Rua Saraiva de Carvalho, 131-137

«Jurisconsulto 1839-1882»

Augusto Saraiva de Carvalho (1839-1882), advogado e político. Em 1864 funda o «Clube dos Lunáticos», com Latino Coelho, António Oliveira Marreca, Gilberto Rola e José de Elias Garcia, grupo que se reunia no Pátio Salema em Lisboa embrionário do Partido Reformista e impulsionador do movimento que ficou conhecido como «Janeirinha».
Ramalho Ortigão chamava-lhe "pimpolho ilustre e rebento florescente" da «Janeirinha». Ministro da justiça do governo de António José de Ávila, desde 29 de Outubro de 1870 a 30 de Janeiro de 1871. Ministro das obras públicas, comércio e indústria do governo de Braamcamp (de 1 de Junho de 1879 a 25 de Março de 1881).

Rua Saraiva de Carvalho, 131-137 [1913]
Campo d'Ourique, sucursal do jornal «O Seculo» no estabelecimento de José Dias Ferreira
Joshua Benoliel, in AML

Thursday, 17 September 2015

Garagem Auto-Palace

Construída para a Sociedade Portuguesa de Automóveis, segundo projecto de Vieillard & Touzet, datado de 1906, trata-se de um edifício de planta quadrada, desenvolvido em dois pisos encimados por frontão curvo ladeado por duas pilastras. Classificado como Imóvel de Interesse Público, traduz uma arquitectura civil de equipamento ecléctica e dos raros exemplares da arquitectura do ferro em Lisboa, observando-se a permanência dos esquemas arquitectónicos oitocentistas com recurso a uma gramática decorativa de cariz neoclássico, visível na entrada tripartida, a par de uma linguagem Arte Nova patente na utilização do ferro associado ao vidro, no grafismo ondulante da palavra Auto-Palace do frontão, assim como nos vitrais do 2º piso, datados de 1907 e assinados por C. Martins, que têm como temática principal o automóvel, enquadrado por uma malha fina e sinuosa de motivos florais.
Foi considerado uma das 100 Obras de Engenharia mais relevantes do século passado. [in cm-lisboa.pt]

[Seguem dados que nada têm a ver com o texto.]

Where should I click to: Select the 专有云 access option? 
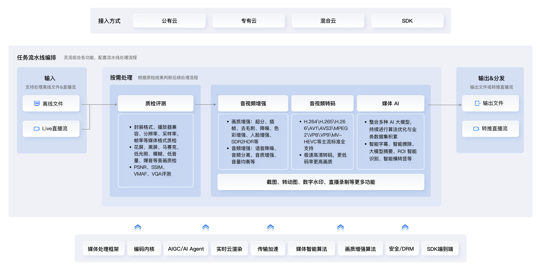[249, 21]
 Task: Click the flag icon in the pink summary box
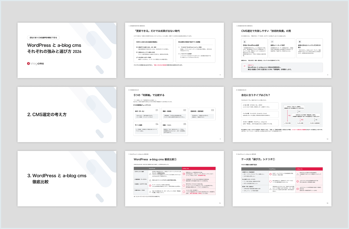tap(244, 66)
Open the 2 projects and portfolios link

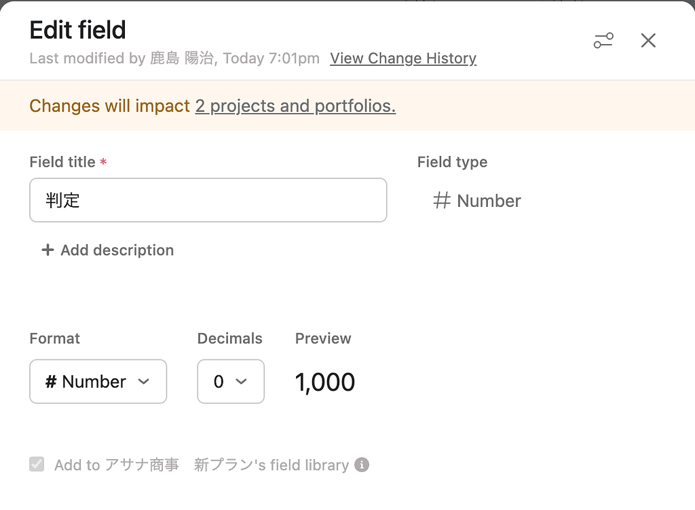295,106
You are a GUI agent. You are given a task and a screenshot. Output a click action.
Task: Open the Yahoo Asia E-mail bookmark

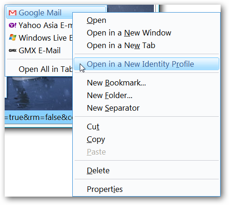pos(40,25)
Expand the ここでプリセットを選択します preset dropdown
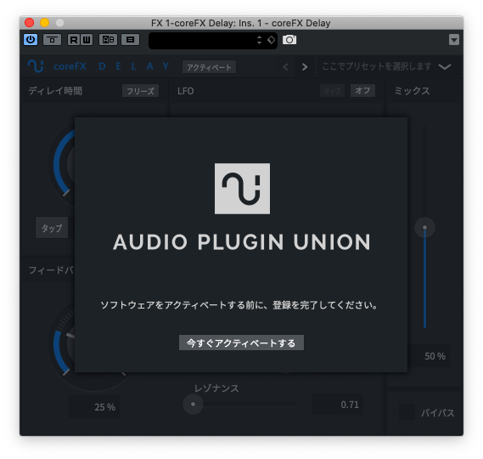This screenshot has height=459, width=483. [389, 66]
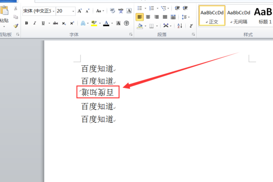Toggle Bold formatting

point(26,23)
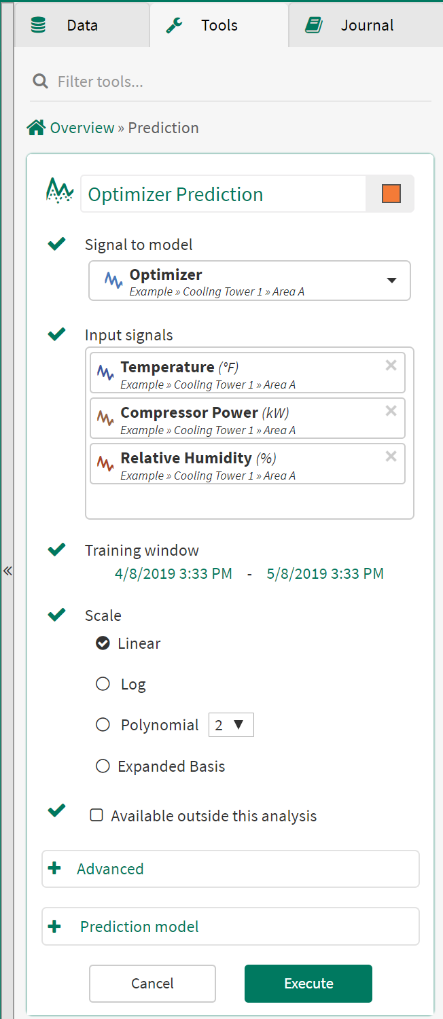
Task: Switch to the Journal tab
Action: [x=366, y=25]
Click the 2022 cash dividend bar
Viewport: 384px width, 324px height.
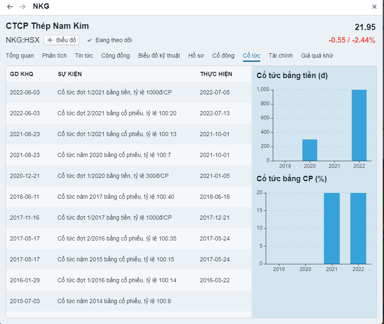point(359,125)
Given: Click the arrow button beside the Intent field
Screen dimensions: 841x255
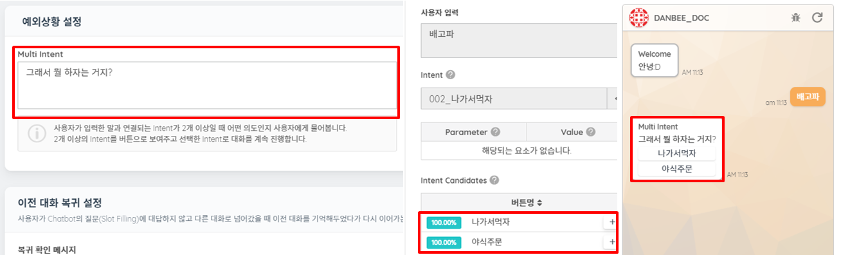Looking at the screenshot, I should (613, 99).
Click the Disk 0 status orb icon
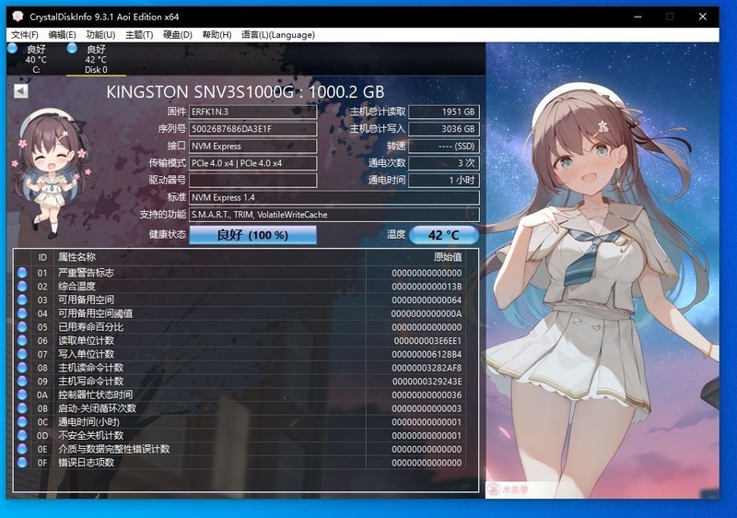 72,48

Rua Alexandre Herculano,  Garagem Auto-Palace [1912]
Joshua Benoliel, in AML

Obs.: Transporte colectivo em experiência. À data da fotografia o edifício é ocupado pela "Portuguese Motor & Machinery Company, Ltd"- Sucessores; no local actualmente ocupado pela entrada do Mercado do Rato, havia então a carpintaria Mechanica Portugueza; o veículo a sair do salão, faz uma demonstração, como se infere da placa existente na sua dianteira.